WHAT THE EXERCISE ASKS:
Leaving out every picture, copy the lines of the data exactly, from the first through the line containing "Viewport: 1200px width, 633px height.".

[Recorded data]
▬▬▬▬▬▬▬▬▬▬
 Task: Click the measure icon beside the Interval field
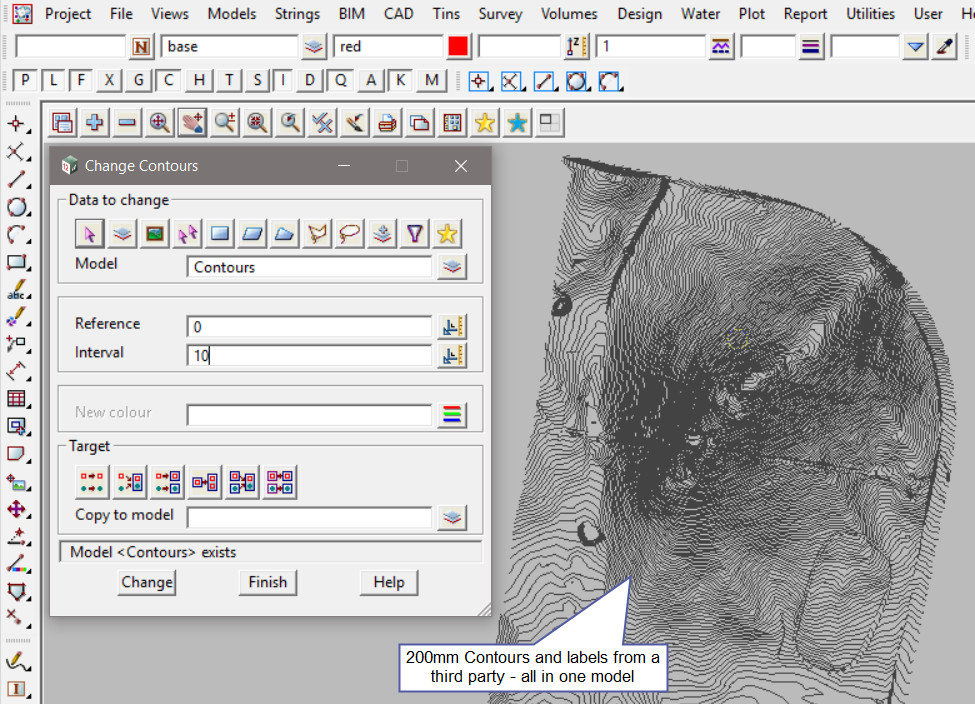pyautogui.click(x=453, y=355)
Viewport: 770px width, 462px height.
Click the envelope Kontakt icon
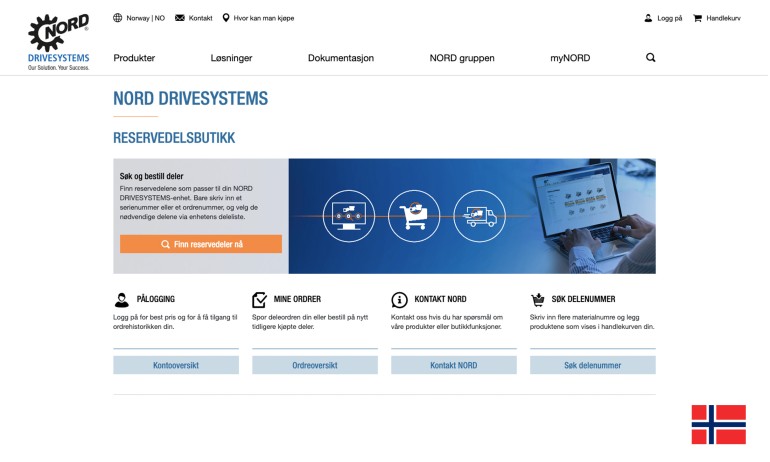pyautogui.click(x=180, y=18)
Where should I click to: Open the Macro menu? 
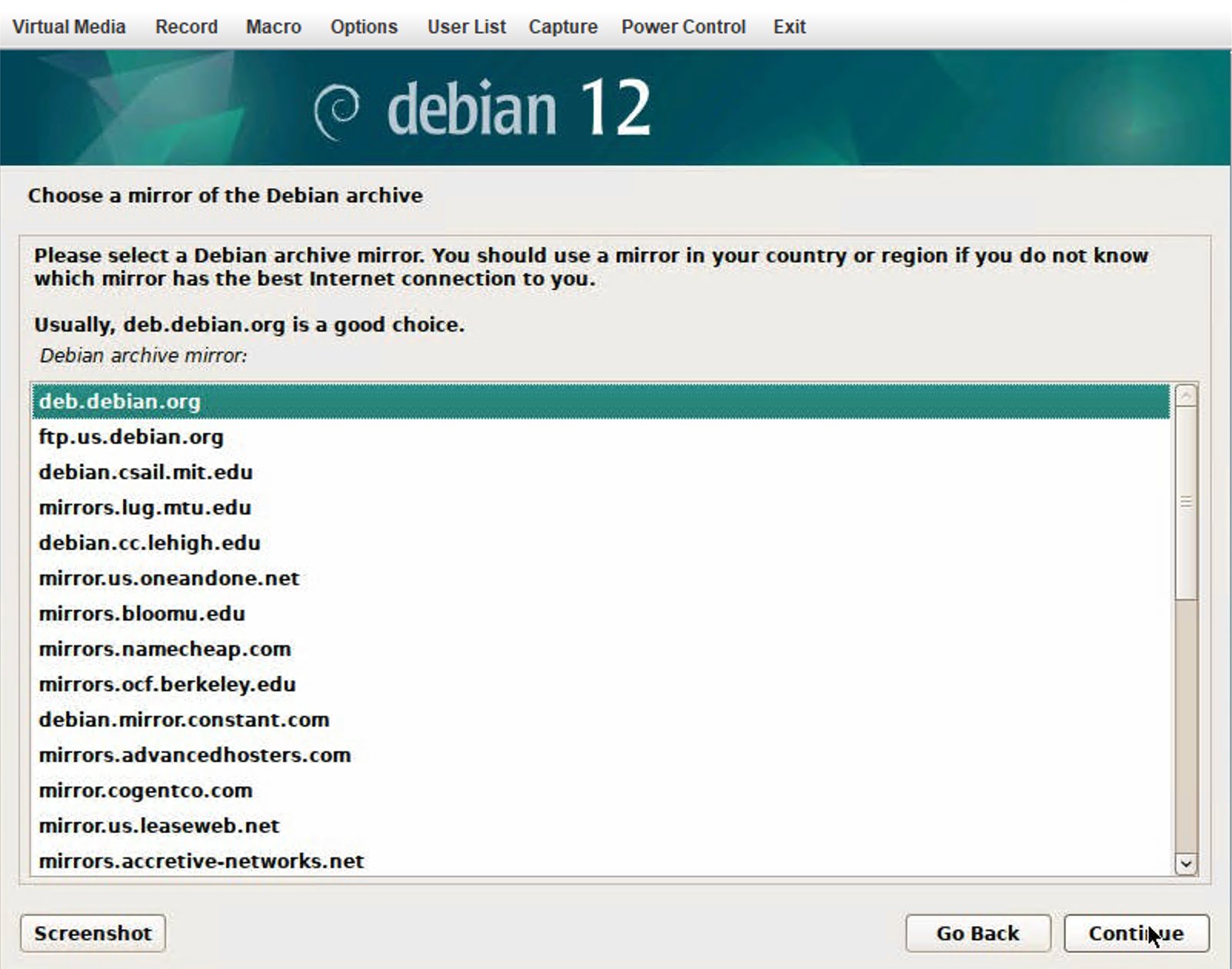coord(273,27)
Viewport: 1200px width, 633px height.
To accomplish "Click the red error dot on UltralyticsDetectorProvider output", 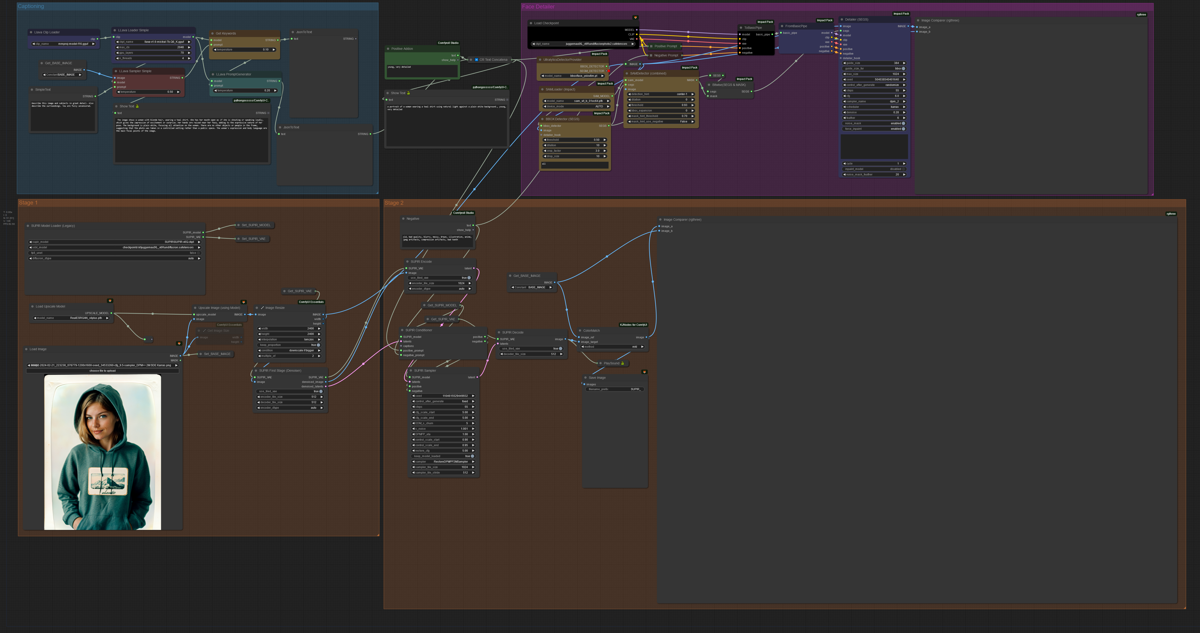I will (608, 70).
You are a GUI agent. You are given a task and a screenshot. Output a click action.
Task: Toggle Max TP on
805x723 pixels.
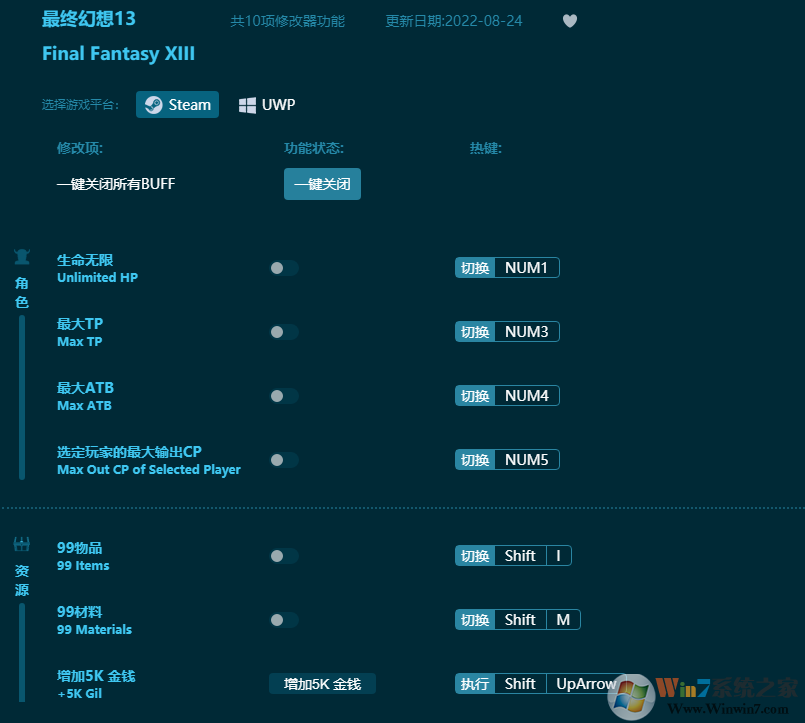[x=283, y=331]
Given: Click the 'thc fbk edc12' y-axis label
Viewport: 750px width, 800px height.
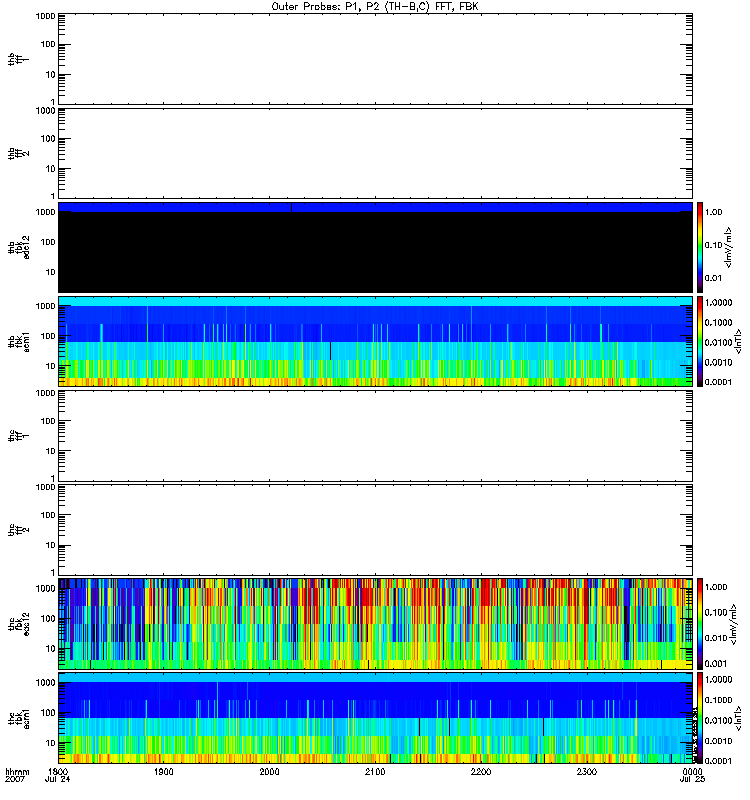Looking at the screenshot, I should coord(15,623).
▬▬▬▬▬▬▬▬▬▬
ANSWER:
 Task: Click the measure icon beside the Interval field
pyautogui.click(x=453, y=355)
Viewport: 770px width, 462px height.
Click the envelope Kontakt icon
pyautogui.click(x=180, y=18)
Where should I click to: Open the Macro menu? 
coord(273,27)
Viewport: 1200px width, 633px height.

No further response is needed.